== EXTRACTED TEXT ==
[Start of Attachment]

A solar panel is constructed as a series string of discrete solar cells (or potentially parallel array). Each cell of the series string has its own series resistance and shunt resistance in addition to the diode junction. Loosely speaking one can construct a circuit equivalent model of a solar panel as shown in the figure below.

Here the panel is constructed with N equal diode junctions all sharing one common photo current source \(I_S\).

We can attempt to solve the load I-V relationship by either applying a know voltage source \(V_L\) or apply a know load current \(I_L\) and then proceed to solveĀ the available load current or load voltage. In this blog post we will apply a know load voltage \(V_L\) and solve for the available load current \(I_L\).

We begin naming the internal voltage across the series string of diodes node \(V_X\). We then apply KCL at \(V_X\) as,

$$ -I_S + \dfrac{V_X}{R_P} + I_o \exp(\dfrac{Vx}{N\eta V_T}) + \dfrac{V_X-V_L}{R_S} = 0$$

Solution of the above equation requires use of the lambert-w function and is far from trivial. We may also solve the equation numerically in Matlab. Sample Matlab code is shown below,

% Define anonymous function based on KCL at internal node Vx f = @(Vx) (Vx-VL)/Rs + Io*exp(Vx/(N*eta*VT)) + Vx/Rp - Is; % solve first root Vx = fzero(f,[min(0,VL) 1*eta*N]); % Output Load Current IL = (Vx - VL)/Rs;

## Simulation Example

Suppose we wish to determine the impact of panel series resistance on the available output power. In the sample code below we define panel parameters and solve for the available load current for some load voltage \(V_L\) and panel series resistance \(R_S\). For simplicity the iteration of panel voltage and series resistance is omitted.

[End of Attachment]

== PARTS OF THE EXERCISE ==
[a] In the solar panel text, how many diode junctions make up the panel model, and what do they all share?
[b] Continue the solar panel text from the point where it stops.
The listing that comes next is separate material and has no connection to the solar panel text.

== DATASET ==
[Start of Attachment]

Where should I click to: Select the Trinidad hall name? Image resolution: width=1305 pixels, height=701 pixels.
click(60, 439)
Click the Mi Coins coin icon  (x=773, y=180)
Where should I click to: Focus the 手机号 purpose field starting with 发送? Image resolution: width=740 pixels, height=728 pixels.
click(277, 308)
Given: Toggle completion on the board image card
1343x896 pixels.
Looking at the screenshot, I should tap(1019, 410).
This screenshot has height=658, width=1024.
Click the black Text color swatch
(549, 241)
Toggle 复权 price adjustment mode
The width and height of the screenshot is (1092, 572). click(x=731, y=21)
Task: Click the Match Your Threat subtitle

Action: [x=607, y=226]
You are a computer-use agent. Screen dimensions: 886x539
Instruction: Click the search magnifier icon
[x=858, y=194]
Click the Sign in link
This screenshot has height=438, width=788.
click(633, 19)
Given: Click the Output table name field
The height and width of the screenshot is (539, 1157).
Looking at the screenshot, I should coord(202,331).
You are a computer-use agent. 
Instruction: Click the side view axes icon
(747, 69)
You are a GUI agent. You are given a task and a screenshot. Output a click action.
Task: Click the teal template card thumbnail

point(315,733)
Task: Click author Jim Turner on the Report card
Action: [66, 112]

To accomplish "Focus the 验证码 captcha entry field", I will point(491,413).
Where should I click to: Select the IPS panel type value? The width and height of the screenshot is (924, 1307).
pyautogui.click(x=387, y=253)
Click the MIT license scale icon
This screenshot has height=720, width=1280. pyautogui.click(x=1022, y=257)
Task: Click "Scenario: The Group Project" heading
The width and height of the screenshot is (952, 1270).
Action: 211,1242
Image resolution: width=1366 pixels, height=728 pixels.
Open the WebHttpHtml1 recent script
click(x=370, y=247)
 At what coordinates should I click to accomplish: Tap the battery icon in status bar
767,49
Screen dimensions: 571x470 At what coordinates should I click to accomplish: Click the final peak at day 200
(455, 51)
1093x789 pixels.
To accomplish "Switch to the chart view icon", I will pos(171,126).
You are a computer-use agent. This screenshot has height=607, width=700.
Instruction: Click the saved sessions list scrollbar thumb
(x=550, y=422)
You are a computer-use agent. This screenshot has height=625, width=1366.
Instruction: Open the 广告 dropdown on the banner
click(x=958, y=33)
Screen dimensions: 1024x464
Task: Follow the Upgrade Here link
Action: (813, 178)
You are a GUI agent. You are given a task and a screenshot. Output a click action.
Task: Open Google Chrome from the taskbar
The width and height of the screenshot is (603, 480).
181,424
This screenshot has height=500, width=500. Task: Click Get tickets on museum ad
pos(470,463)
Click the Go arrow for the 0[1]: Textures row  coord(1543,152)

[End of Attachment]

== ANSWERS BELOW ==
[a] N equal diode junctions, all sharing one common photo current source \(I_S\).

[b]
k = 1.3806e-23; q = 1.602e-19; Is = 0.1; N = 4; Io = 1e-10; eta = 2; T = 300; VT = k*T/q; Rp = 100e3; Rs = 1e-3; % Define anonymous function based on KCL at internal node Vx f = @(Vx) (Vx-VL)/Rs + Io*exp(Vx/(N*eta*VT)) + Vx/Rp - Is; % Solve first root Vxi = fzero(f,[min(0,VL) 1*eta*N]); % Output Load Current IL = (Vxi - VL)/Rs;

The results from the simulation code above are shown in the figure below.

We can first note that the panel open-circuit voltage is unaffected by series resistance (this makes sense as with no load current there is no voltage drop across the series resistance \(R_S\)). A second plot focusing on the MMP of the various simulation runs is shown in the figure below.

The maximum point for each simulation run is shown in the table below.

Rs [Ohms] | Pmax [mW] | Vp [V] | Ip [mA] | Vx [V] |
---|---|---|---|---|

0 | 259 | 2.78 | 93.0 | 2.78 |

2 | 242 | 2.62 | 92.1 | 2.81 |

4 | 225 | 2.47 | 91.0 | 2.83 |

6 | 209 | 2.33 | 89.6 | 2.87 |

8 | 193 | 2.20 | 87.8 | 2.90 |

10 | 178 | 2.08 | 85.5 | 2.93 |

We can observe that to a first order the decline in output power is approximately equal to the \(I^2R\) losses of the series resistor \(R_S\).